Deep in the sub tropical forests of the Khasi Hills the tribes people have been "Growing" bridges for hundreds of years.
Meghalya "The abode of clouds" or as it is also known "The wettest place on earth" A small state in the north east of India, boardering Bangladesh. Its high plateaus and waterfalls, descending into sub tropical forests, inundating Bangladesh's vast flat plains.
In 1861 Cherrapunji recorded nearly 23 metres in one years. Nowadays the village nearby, Mawsynram holds the record for " The wettest place on earth" with an annual average rainfall of 12 metres a year.
For hundreds of years the Khasi tribes have been living and working in harmony with nature, creating bridges to connect their tribes with the materials nature provides.
The Ariel roots of the rubber tree, with guidance, create living, growing bridges.
Using the straight hollowed out trunks of the betel nut tree, to trail and guide the roots to the other side, vines to hold in place, crafting, weaving and knotting, placing stones to strengthen and distribute the weight. this process can take up to 20 years or more of dedication, ensuring the future generations safe passage across the raging torrents of the monsoon rivers.
Every year getting bigger and stronger.........Eco construction at its best.
Now with increasing interest from the outside world focusing on these unique bridges, tourism is starting to have an impact. Many of the bridges are incorporating the use of cables, barbed wire and bamboo.

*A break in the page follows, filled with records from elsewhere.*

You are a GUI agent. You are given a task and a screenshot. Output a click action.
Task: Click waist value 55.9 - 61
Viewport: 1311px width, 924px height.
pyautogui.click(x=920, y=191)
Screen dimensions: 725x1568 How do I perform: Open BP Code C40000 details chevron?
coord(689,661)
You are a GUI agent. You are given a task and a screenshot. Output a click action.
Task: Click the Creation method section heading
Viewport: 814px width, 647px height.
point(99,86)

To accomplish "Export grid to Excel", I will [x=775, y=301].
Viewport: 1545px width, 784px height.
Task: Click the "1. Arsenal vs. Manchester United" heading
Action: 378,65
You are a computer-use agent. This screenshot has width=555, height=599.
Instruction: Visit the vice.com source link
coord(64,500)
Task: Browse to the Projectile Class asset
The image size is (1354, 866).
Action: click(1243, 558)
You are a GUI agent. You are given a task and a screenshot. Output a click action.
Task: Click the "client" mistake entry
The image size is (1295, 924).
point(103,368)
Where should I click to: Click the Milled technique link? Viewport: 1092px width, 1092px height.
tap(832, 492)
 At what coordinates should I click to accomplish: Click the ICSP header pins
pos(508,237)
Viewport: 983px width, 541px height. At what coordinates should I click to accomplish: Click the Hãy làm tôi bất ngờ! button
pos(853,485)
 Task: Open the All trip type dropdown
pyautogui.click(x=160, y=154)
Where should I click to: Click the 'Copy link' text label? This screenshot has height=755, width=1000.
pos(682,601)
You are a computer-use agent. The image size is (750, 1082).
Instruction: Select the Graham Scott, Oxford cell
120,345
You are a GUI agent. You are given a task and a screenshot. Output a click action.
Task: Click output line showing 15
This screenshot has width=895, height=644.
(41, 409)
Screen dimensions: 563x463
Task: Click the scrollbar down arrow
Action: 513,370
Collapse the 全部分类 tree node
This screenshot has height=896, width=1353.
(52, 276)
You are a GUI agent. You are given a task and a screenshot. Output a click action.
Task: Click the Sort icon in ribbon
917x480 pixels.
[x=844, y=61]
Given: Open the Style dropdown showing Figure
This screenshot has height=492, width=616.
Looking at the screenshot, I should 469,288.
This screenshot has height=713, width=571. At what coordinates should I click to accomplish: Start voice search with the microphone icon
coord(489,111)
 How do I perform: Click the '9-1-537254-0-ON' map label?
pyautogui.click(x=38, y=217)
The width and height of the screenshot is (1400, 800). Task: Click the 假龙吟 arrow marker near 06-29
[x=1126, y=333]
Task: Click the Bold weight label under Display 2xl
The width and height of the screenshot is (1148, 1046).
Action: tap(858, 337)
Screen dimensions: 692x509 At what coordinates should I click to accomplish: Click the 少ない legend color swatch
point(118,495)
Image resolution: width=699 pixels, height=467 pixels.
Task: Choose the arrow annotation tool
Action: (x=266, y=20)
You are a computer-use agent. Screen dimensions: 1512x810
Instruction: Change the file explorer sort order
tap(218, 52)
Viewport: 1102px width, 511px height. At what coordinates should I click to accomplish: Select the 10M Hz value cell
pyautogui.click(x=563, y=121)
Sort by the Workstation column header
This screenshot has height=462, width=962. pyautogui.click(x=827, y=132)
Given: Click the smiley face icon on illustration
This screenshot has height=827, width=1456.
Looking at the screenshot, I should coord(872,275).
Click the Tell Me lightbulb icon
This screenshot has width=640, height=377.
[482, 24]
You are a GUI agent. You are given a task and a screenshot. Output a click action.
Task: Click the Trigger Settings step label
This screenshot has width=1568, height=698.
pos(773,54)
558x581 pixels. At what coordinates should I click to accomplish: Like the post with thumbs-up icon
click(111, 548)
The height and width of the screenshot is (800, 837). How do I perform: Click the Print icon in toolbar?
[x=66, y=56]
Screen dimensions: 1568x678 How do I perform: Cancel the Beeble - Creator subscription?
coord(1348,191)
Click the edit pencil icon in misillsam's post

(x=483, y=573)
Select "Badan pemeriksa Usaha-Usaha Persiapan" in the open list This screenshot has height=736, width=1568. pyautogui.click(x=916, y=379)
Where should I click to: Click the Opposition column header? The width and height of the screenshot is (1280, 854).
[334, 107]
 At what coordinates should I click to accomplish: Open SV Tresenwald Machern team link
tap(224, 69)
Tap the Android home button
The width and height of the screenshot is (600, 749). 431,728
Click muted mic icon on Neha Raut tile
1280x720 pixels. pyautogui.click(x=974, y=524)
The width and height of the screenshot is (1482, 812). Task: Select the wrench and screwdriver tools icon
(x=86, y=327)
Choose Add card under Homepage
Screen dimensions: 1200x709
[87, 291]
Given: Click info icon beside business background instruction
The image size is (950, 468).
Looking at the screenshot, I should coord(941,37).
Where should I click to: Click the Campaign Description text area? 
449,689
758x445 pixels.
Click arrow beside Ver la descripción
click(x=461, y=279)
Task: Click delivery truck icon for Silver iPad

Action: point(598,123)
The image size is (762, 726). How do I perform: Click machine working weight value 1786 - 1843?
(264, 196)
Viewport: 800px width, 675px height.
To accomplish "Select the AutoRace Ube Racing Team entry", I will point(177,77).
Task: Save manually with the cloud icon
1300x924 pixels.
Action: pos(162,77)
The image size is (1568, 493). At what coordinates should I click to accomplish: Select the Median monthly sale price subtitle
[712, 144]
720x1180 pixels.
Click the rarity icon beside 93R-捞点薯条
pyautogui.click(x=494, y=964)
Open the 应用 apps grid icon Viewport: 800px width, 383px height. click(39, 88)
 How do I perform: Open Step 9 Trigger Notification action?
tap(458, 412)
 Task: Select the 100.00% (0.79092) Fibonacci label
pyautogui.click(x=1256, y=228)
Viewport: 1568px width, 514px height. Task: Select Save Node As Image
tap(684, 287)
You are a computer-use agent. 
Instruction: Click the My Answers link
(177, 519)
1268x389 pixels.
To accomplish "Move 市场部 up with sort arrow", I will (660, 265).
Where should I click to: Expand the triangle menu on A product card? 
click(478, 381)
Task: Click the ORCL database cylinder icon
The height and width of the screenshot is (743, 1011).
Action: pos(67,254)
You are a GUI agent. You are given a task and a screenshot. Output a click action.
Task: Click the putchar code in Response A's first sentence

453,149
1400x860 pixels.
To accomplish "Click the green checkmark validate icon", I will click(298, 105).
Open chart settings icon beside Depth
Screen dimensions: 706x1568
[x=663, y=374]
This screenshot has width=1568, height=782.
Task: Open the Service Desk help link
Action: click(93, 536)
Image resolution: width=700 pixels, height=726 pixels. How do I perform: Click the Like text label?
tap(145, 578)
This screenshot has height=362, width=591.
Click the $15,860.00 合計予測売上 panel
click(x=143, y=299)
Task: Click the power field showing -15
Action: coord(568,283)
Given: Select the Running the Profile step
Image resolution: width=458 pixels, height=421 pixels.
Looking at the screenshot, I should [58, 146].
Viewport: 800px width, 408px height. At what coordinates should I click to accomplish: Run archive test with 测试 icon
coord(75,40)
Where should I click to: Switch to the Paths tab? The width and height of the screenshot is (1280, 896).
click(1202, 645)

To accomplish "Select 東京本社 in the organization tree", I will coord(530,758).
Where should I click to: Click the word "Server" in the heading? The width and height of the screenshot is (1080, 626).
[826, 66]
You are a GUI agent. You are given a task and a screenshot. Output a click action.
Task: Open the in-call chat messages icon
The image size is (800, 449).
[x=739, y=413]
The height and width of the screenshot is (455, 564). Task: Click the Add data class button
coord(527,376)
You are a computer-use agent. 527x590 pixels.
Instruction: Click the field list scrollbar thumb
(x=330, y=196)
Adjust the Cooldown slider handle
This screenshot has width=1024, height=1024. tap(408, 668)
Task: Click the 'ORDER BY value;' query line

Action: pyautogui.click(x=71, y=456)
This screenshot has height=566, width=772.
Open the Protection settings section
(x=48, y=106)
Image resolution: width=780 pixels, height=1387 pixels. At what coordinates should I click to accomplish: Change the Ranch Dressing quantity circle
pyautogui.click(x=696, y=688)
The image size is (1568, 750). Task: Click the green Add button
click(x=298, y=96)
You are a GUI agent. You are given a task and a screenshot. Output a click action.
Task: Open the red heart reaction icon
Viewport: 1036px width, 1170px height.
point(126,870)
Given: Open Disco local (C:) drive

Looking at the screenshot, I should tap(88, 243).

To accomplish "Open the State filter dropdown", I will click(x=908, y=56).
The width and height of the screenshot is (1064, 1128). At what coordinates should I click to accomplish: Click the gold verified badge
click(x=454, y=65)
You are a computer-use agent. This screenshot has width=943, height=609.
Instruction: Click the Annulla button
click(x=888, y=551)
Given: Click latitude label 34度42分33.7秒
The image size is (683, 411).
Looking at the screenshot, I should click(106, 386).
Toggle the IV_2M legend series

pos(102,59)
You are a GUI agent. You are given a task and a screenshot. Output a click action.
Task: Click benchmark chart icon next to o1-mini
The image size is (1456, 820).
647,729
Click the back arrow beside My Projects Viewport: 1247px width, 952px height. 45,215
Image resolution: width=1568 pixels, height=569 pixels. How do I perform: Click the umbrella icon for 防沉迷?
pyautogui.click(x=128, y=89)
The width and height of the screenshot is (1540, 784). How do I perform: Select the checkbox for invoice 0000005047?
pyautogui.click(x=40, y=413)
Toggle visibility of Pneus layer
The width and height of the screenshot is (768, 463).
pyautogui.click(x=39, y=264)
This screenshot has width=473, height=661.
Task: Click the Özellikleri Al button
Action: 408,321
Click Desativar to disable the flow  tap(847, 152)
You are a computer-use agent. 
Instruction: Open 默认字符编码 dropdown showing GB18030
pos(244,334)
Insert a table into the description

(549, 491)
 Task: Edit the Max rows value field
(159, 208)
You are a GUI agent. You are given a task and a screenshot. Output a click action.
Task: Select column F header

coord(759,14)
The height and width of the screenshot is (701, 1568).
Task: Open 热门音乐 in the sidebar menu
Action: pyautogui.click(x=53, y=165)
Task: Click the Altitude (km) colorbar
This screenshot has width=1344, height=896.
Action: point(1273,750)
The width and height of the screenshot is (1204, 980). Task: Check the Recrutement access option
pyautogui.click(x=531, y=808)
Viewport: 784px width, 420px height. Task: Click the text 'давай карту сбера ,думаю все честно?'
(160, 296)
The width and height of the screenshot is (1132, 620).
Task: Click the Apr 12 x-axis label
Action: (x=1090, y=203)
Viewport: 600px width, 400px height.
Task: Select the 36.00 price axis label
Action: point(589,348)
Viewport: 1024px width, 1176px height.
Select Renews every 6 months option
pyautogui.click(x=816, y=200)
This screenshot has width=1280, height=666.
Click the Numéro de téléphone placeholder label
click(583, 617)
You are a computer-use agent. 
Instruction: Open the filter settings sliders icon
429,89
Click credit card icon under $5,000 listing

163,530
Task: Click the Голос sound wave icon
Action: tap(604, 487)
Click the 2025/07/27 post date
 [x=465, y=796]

With the heavier stream of human traffic wearing hiking boots, taking a toll on these living structures, there is a need to protect them. with access roads being cut into pristine forests to allow coach loads of tourists to get closer to these remote bridges, the bio diversity will also be effected.
The Khasi peoples economic situation will improve but at what cost?
I spent a month in this area, hitch hiking and then trekking through the rain to these remote and enchanting bridges.